All you Dickens fans, check this out.  If you know the story, you will chuckle.  If you don't know the story, then you obviously skipped a lot of ninth grade English classes.



Beef & Leek Turnovers
printer friendly recipe

For the pastry:

2 1/2 cups flour
1 teaspoon paprika
1 teaspoon dry mustard
1 teaspoon salt
1/2 cup vegetable shortening
1 stick (8 tablespoons) cold butter, cut into small pieces
6 tablespoons ice water

Put all of the ingredients except for the ice water and the egg into the bowl of a food processor. Pulse a few times until the mixture resembles coarse meal. Drizzle in the ice water and pulse again until the mixture comes together as a dough. It will be wet in some places and crumbly in others.

Pour out the dough onto a floured surface. Gather all of the dough, including the crumbly pieces, into a ball. Quickly knead three or four times. Fashion into a ball and flatten out into a disk about 8 inches in diameter. Cover with plastic wrap and allow to rest in the fridge for at least an hour.

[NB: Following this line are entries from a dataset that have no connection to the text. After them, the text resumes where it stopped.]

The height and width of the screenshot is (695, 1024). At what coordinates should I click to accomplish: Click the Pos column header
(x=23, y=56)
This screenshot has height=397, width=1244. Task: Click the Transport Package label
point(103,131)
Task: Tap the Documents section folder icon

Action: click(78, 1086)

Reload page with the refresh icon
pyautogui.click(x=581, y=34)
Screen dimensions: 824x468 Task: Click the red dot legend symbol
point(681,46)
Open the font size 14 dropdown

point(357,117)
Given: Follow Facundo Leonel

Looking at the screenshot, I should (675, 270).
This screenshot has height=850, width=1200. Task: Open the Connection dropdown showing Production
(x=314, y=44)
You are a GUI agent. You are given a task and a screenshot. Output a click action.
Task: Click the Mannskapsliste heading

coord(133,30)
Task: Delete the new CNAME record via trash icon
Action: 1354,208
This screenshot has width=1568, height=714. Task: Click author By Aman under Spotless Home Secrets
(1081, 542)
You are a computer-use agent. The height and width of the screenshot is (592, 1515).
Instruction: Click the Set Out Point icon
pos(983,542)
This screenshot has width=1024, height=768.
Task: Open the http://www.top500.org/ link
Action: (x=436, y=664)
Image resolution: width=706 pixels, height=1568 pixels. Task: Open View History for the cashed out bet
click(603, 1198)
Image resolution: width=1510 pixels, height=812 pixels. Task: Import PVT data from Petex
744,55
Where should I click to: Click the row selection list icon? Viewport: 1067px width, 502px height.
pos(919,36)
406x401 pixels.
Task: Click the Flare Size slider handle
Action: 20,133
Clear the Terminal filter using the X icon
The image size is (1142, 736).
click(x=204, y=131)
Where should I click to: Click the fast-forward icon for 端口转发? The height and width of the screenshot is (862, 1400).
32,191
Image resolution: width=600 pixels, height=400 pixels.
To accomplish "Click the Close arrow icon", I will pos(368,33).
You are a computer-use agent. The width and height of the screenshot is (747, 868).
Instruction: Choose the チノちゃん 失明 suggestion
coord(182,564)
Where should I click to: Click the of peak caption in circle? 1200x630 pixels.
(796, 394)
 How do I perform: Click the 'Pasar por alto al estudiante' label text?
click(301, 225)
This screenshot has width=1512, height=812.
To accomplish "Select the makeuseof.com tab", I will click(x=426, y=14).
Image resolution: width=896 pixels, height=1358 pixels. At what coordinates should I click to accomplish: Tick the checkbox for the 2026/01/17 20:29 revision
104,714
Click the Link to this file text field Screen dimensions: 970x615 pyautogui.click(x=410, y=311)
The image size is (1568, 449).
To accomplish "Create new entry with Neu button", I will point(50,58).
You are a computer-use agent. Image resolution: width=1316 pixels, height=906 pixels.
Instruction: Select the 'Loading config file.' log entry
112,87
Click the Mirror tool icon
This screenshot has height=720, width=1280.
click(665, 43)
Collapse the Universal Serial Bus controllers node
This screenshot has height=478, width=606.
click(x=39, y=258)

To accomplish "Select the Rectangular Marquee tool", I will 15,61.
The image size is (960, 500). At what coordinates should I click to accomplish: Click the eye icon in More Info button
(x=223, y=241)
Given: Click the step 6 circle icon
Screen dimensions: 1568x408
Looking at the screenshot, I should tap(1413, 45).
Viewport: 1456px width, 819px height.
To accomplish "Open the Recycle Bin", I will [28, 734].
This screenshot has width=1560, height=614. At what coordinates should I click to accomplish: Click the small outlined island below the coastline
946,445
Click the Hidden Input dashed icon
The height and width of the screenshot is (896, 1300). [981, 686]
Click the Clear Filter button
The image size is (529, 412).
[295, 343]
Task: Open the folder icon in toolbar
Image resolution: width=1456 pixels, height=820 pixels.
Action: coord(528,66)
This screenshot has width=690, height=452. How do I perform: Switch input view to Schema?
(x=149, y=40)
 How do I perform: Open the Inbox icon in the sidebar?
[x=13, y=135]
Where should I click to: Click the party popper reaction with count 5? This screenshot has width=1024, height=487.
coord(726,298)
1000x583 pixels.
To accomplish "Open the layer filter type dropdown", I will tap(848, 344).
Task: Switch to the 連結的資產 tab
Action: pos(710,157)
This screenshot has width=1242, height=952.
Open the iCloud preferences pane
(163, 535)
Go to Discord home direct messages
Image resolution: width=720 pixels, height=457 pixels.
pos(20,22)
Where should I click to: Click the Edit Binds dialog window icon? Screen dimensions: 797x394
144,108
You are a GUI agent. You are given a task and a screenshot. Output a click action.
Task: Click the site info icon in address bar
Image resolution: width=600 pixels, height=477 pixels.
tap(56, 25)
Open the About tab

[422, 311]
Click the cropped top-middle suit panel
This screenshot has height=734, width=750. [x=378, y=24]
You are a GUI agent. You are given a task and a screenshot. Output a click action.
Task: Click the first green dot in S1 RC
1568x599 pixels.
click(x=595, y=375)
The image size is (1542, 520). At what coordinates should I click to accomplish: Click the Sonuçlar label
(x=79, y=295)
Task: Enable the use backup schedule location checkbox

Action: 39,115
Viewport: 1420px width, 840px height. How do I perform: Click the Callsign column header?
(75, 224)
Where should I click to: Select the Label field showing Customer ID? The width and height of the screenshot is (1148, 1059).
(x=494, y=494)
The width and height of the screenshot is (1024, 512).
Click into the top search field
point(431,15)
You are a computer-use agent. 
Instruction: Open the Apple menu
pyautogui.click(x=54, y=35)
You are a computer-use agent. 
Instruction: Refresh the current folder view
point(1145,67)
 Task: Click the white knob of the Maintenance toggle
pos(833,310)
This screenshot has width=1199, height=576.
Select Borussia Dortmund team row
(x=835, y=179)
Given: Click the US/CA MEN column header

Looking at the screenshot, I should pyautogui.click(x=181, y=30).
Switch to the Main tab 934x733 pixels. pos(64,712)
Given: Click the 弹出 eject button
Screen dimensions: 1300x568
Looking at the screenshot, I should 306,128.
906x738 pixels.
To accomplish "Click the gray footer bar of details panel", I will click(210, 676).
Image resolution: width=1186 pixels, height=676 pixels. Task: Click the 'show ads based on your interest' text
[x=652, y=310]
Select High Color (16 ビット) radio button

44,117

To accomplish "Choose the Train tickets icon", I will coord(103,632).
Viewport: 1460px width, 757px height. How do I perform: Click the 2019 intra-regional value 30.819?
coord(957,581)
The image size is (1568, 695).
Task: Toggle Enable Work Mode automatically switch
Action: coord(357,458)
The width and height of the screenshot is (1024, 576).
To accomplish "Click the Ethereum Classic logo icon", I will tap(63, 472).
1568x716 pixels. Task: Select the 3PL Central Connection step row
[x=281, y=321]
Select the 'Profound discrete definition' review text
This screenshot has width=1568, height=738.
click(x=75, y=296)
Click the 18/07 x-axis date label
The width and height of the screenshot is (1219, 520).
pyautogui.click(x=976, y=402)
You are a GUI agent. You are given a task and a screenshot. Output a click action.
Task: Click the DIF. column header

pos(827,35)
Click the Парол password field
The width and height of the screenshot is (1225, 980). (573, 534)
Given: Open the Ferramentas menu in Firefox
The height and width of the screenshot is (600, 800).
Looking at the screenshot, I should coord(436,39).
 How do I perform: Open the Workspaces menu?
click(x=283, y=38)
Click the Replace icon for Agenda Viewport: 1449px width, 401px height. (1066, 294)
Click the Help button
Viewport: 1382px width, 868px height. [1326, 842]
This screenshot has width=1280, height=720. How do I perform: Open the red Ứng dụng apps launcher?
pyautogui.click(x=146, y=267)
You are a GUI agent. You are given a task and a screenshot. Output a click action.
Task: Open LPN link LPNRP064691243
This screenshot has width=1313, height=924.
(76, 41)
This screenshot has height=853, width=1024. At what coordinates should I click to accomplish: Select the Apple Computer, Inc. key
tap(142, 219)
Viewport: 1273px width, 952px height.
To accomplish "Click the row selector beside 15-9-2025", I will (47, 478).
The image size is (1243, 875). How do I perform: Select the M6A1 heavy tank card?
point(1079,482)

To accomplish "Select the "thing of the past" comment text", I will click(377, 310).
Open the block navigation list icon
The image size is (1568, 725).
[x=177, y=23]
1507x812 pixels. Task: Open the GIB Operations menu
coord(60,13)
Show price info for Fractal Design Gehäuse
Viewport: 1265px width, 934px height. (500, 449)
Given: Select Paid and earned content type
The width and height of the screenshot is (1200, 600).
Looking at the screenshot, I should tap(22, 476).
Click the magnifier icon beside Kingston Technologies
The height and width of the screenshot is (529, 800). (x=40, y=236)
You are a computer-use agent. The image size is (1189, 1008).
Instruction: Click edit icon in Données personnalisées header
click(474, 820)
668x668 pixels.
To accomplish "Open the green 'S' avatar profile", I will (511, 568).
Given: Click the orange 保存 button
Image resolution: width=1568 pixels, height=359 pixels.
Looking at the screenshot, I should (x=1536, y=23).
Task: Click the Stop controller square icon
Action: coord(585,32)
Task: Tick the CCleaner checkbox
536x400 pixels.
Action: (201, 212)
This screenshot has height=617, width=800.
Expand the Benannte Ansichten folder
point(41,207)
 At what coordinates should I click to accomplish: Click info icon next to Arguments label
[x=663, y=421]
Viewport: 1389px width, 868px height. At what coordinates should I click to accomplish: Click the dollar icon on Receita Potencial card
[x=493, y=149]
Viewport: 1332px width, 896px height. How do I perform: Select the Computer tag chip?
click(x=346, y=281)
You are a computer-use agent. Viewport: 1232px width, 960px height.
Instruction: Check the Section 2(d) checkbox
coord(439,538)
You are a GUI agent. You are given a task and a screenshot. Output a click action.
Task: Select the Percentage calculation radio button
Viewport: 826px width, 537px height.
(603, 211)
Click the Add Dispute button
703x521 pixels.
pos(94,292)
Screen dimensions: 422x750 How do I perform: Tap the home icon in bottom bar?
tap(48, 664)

Crack the egg into a small bowl, beat and set aside until later.

For the filling:

1 1/2 pounds extra lean ground beef
2 tablespoon olive oil
2 leeks, washed well, trimmed and chopped small
4 garlic cloves, minced
1 carrot, diced very small
1 teaspoon cumin
1 teaspoon allspice
1/2 teaspoon paprika
1/2 teaspoon red pepper flakes
1 1/2 teaspoons salt
1/2 teaspoon freshly cracked black pepper
1 cup beef broth
1/2 cup plain tomato sauce

Heat the oil over medium in a large skillet. Add the leeks, garlic and carrot. Saute for 10 minutes, until softened but not browned.

Add the beef. Saute until fully cooked through, about 10-15 minutes, while breaking up the meat into very small pieces.

Add all of the spices and stir well.

Add the beef broth and tomato sauce. Stir well.

Simmer uncovered for 5-7 minutes then cover and simmer for another 20 minutes. Stir occasionally.

Remove from heat. Pour into a large bowl and allow to cool completely before filling the turnovers. This step could take a couple of hours, even in the fridge, so plan ahead accordingly when making this recipe.

To prepare the turnovers:

Preheat the oven to 425 degrees.

Cut the pastry dough in half. Put one half back in the fridge and put the other on a floured board. Roll out to the thickness of a pie crust, about a scant quarter inch thick. Cut out circles that are 6-7" in diameter. I use a small plate as a guide and just run my knife around it. Gather up any dough scraps from around the circles, press into a ball and put back into the fridge while you work with the circles you've just cut out.

Make sure the circles aren't stuck to the board by gently lifting them up and dusting underneath with a bit of flour. Brush the reserved beaten egg around the perimeter of each circle. Place a slightly heaping 1/4 cup of the meat filling in the middle of each circle. Take care not to scoop up too much liquid with the meat. Gently fold over one half of the circle, to create a half circle shape. Firmly press together the exposed edges to seal the turnover. Crimp the edge with a fork. Place on a baking sheet sprayed with nonstick cooking spray. Brush the tops of the turnovers with beaten egg.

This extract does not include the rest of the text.